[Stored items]
.....
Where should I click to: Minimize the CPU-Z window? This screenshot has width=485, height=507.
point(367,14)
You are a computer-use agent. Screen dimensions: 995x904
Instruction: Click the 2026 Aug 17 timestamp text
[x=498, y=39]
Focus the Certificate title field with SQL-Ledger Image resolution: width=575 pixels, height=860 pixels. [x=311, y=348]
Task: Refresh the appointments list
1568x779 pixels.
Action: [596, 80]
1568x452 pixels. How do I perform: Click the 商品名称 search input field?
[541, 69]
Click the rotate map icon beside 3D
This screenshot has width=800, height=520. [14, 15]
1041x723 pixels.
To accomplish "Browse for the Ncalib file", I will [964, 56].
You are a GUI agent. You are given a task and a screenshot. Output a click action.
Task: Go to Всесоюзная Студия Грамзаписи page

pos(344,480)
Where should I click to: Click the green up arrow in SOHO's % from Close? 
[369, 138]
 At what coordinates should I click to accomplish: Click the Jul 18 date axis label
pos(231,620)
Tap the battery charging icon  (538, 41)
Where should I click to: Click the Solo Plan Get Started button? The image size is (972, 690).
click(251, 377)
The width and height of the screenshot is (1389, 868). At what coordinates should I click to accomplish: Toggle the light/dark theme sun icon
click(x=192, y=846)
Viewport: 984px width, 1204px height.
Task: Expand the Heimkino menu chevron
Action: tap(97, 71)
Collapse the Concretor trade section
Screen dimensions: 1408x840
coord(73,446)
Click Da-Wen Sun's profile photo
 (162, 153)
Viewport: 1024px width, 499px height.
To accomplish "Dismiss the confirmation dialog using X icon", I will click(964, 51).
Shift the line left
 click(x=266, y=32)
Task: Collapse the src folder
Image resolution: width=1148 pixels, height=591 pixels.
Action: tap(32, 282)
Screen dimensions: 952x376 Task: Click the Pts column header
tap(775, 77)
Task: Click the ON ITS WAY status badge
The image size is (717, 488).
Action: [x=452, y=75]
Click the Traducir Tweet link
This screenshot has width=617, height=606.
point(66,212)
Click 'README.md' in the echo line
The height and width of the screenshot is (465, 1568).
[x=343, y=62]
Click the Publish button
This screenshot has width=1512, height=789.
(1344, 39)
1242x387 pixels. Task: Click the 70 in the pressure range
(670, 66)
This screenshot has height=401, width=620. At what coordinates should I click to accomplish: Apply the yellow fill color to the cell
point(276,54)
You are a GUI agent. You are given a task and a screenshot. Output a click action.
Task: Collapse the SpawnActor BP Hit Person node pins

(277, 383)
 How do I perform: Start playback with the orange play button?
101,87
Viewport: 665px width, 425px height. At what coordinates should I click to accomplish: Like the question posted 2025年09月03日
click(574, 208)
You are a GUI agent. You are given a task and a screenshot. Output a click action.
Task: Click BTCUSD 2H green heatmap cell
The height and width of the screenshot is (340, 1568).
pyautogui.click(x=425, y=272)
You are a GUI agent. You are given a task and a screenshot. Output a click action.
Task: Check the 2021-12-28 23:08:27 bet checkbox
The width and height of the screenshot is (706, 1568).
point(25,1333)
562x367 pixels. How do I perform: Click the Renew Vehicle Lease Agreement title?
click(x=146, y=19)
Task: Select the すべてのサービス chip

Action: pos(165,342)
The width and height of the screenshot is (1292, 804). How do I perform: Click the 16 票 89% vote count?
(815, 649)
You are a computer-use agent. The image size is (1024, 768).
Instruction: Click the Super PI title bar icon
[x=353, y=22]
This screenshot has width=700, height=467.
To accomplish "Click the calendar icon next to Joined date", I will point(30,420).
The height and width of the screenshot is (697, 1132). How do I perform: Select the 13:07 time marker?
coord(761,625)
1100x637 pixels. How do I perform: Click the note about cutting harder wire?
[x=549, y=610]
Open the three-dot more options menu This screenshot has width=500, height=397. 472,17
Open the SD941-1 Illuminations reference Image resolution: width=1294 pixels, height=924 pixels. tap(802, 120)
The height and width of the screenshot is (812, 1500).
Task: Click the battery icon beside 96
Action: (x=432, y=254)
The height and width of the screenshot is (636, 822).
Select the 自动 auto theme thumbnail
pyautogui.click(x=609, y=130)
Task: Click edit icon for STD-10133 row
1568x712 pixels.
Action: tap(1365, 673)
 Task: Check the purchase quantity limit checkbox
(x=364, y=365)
.....
What the exercise asks
Every record above is to be written out exactly.

Written response
Where should I click to: Minimize the CPU-Z window? This screenshot has width=485, height=507.
point(367,14)
You are a computer-use agent. Screen dimensions: 995x904
Instruction: Click the 2026 Aug 17 timestamp text
[x=498, y=39]
Focus the Certificate title field with SQL-Ledger Image resolution: width=575 pixels, height=860 pixels. [x=311, y=348]
Task: Refresh the appointments list
1568x779 pixels.
Action: [596, 80]
1568x452 pixels. How do I perform: Click the 商品名称 search input field?
[541, 69]
Click the rotate map icon beside 3D
This screenshot has width=800, height=520. [14, 15]
1041x723 pixels.
To accomplish "Browse for the Ncalib file", I will [964, 56].
You are a GUI agent. You are given a task and a screenshot. Output a click action.
Task: Go to Всесоюзная Студия Грамзаписи page

pos(344,480)
Where should I click to: Click the green up arrow in SOHO's % from Close? 
[369, 138]
 At what coordinates should I click to accomplish: Click the Jul 18 date axis label
pos(231,620)
Tap the battery charging icon  (538, 41)
Where should I click to: Click the Solo Plan Get Started button? The image size is (972, 690).
click(251, 377)
The width and height of the screenshot is (1389, 868). At what coordinates should I click to accomplish: Toggle the light/dark theme sun icon
click(x=192, y=846)
Viewport: 984px width, 1204px height.
Task: Expand the Heimkino menu chevron
Action: tap(97, 71)
Collapse the Concretor trade section
Screen dimensions: 1408x840
coord(73,446)
Click Da-Wen Sun's profile photo
 (162, 153)
Viewport: 1024px width, 499px height.
To accomplish "Dismiss the confirmation dialog using X icon", I will click(964, 51).
Shift the line left
 click(x=266, y=32)
Task: Collapse the src folder
Image resolution: width=1148 pixels, height=591 pixels.
Action: tap(32, 282)
Screen dimensions: 952x376 Task: Click the Pts column header
tap(775, 77)
Task: Click the ON ITS WAY status badge
The image size is (717, 488).
Action: [x=452, y=75]
Click the Traducir Tweet link
This screenshot has width=617, height=606.
point(66,212)
Click 'README.md' in the echo line
The height and width of the screenshot is (465, 1568).
[x=343, y=62]
Click the Publish button
This screenshot has width=1512, height=789.
(1344, 39)
1242x387 pixels. Task: Click the 70 in the pressure range
(670, 66)
This screenshot has height=401, width=620. At what coordinates should I click to accomplish: Apply the yellow fill color to the cell
point(276,54)
You are a GUI agent. You are given a task and a screenshot. Output a click action.
Task: Collapse the SpawnActor BP Hit Person node pins

(277, 383)
 How do I perform: Start playback with the orange play button?
101,87
Viewport: 665px width, 425px height. At what coordinates should I click to accomplish: Like the question posted 2025年09月03日
click(574, 208)
You are a GUI agent. You are given a task and a screenshot. Output a click action.
Task: Click BTCUSD 2H green heatmap cell
The height and width of the screenshot is (340, 1568).
pyautogui.click(x=425, y=272)
You are a GUI agent. You are given a task and a screenshot. Output a click action.
Task: Check the 2021-12-28 23:08:27 bet checkbox
The width and height of the screenshot is (706, 1568).
point(25,1333)
562x367 pixels. How do I perform: Click the Renew Vehicle Lease Agreement title?
click(x=146, y=19)
Task: Select the すべてのサービス chip

Action: pos(165,342)
The width and height of the screenshot is (1292, 804). How do I perform: Click the 16 票 89% vote count?
(815, 649)
You are a computer-use agent. The image size is (1024, 768).
Instruction: Click the Super PI title bar icon
[x=353, y=22]
This screenshot has width=700, height=467.
To accomplish "Click the calendar icon next to Joined date", I will point(30,420).
The height and width of the screenshot is (697, 1132). How do I perform: Select the 13:07 time marker?
coord(761,625)
1100x637 pixels. How do I perform: Click the note about cutting harder wire?
[x=549, y=610]
Open the three-dot more options menu This screenshot has width=500, height=397. 472,17
Open the SD941-1 Illuminations reference Image resolution: width=1294 pixels, height=924 pixels. tap(802, 120)
The height and width of the screenshot is (812, 1500).
Task: Click the battery icon beside 96
Action: (x=432, y=254)
The height and width of the screenshot is (636, 822).
Select the 自动 auto theme thumbnail
pyautogui.click(x=609, y=130)
Task: Click edit icon for STD-10133 row
1568x712 pixels.
Action: tap(1365, 673)
 Task: Check the purchase quantity limit checkbox
(x=364, y=365)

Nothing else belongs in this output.